BEGIN Material supplied
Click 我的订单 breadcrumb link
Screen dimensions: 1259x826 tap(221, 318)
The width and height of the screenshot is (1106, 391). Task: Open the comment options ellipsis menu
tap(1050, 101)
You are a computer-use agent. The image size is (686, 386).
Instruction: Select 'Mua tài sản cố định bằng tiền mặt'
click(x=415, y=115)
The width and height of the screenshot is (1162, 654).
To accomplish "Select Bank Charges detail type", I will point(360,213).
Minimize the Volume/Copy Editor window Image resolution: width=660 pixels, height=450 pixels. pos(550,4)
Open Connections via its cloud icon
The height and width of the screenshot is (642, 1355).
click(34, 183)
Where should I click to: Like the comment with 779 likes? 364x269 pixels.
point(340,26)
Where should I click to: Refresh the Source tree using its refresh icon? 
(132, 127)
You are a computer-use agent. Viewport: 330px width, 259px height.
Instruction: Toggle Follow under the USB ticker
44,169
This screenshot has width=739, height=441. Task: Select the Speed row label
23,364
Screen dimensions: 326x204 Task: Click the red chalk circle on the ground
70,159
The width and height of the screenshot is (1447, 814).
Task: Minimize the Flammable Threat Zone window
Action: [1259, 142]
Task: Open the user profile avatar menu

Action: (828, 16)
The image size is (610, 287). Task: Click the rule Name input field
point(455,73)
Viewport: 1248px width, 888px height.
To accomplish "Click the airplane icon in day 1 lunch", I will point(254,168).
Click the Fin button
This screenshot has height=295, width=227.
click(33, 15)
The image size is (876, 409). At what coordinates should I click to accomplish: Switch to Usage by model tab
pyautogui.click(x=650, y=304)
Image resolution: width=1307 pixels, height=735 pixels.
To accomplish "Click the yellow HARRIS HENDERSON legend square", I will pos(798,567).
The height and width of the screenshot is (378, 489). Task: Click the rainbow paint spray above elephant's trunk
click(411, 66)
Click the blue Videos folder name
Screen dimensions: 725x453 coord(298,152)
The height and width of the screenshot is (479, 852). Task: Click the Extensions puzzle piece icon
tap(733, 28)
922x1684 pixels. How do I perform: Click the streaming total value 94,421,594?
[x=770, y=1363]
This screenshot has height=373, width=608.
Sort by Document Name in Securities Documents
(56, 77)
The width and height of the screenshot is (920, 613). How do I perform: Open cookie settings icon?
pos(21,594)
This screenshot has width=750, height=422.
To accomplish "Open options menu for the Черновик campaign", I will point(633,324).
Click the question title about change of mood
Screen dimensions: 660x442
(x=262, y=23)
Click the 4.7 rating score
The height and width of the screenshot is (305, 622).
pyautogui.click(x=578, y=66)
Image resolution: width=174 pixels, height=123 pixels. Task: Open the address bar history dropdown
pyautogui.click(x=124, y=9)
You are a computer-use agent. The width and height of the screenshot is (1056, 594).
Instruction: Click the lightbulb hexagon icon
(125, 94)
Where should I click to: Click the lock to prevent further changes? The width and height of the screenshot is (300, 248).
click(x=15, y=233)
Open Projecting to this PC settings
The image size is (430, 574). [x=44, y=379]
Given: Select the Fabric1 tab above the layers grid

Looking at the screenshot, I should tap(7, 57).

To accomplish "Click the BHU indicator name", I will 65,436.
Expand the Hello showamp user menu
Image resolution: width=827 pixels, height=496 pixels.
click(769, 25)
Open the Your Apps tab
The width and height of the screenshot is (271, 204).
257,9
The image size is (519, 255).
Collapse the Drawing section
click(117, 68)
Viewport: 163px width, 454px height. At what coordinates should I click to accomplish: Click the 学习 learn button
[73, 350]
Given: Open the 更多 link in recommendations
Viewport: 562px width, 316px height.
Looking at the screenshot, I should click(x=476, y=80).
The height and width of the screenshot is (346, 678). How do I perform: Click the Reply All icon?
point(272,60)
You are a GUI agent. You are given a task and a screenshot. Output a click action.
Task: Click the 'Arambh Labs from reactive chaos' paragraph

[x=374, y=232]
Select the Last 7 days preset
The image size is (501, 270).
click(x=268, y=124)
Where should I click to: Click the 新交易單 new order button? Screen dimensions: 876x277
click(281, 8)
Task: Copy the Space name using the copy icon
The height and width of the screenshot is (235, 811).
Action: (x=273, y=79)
END Material supplied
### Requirement
Can you rewrite the rows from the start up to and including the line with "I will pos(798,567).", changing "comment" to "reply" and keeping everything else the same?

### Problem solution
Click 我的订单 breadcrumb link
Screen dimensions: 1259x826 tap(221, 318)
The width and height of the screenshot is (1106, 391). Task: Open the reply options ellipsis menu
tap(1050, 101)
You are a computer-use agent. The image size is (686, 386).
Instruction: Select 'Mua tài sản cố định bằng tiền mặt'
click(x=415, y=115)
The width and height of the screenshot is (1162, 654).
To accomplish "Select Bank Charges detail type", I will point(360,213).
Minimize the Volume/Copy Editor window Image resolution: width=660 pixels, height=450 pixels. pos(550,4)
Open Connections via its cloud icon
The height and width of the screenshot is (642, 1355).
click(34, 183)
Where should I click to: Like the reply with 779 likes? 364x269 pixels.
point(340,26)
Where should I click to: Refresh the Source tree using its refresh icon? 
(132, 127)
You are a computer-use agent. Viewport: 330px width, 259px height.
Instruction: Toggle Follow under the USB ticker
44,169
This screenshot has width=739, height=441. Task: Select the Speed row label
23,364
Screen dimensions: 326x204 Task: Click the red chalk circle on the ground
70,159
The width and height of the screenshot is (1447, 814).
Task: Minimize the Flammable Threat Zone window
Action: [1259, 142]
Task: Open the user profile avatar menu

Action: (828, 16)
The image size is (610, 287). Task: Click the rule Name input field
point(455,73)
Viewport: 1248px width, 888px height.
To accomplish "Click the airplane icon in day 1 lunch", I will point(254,168).
Click the Fin button
This screenshot has height=295, width=227.
click(33, 15)
The image size is (876, 409). At what coordinates should I click to accomplish: Switch to Usage by model tab
pyautogui.click(x=650, y=304)
Image resolution: width=1307 pixels, height=735 pixels.
To accomplish "Click the yellow HARRIS HENDERSON legend square", I will pos(798,567).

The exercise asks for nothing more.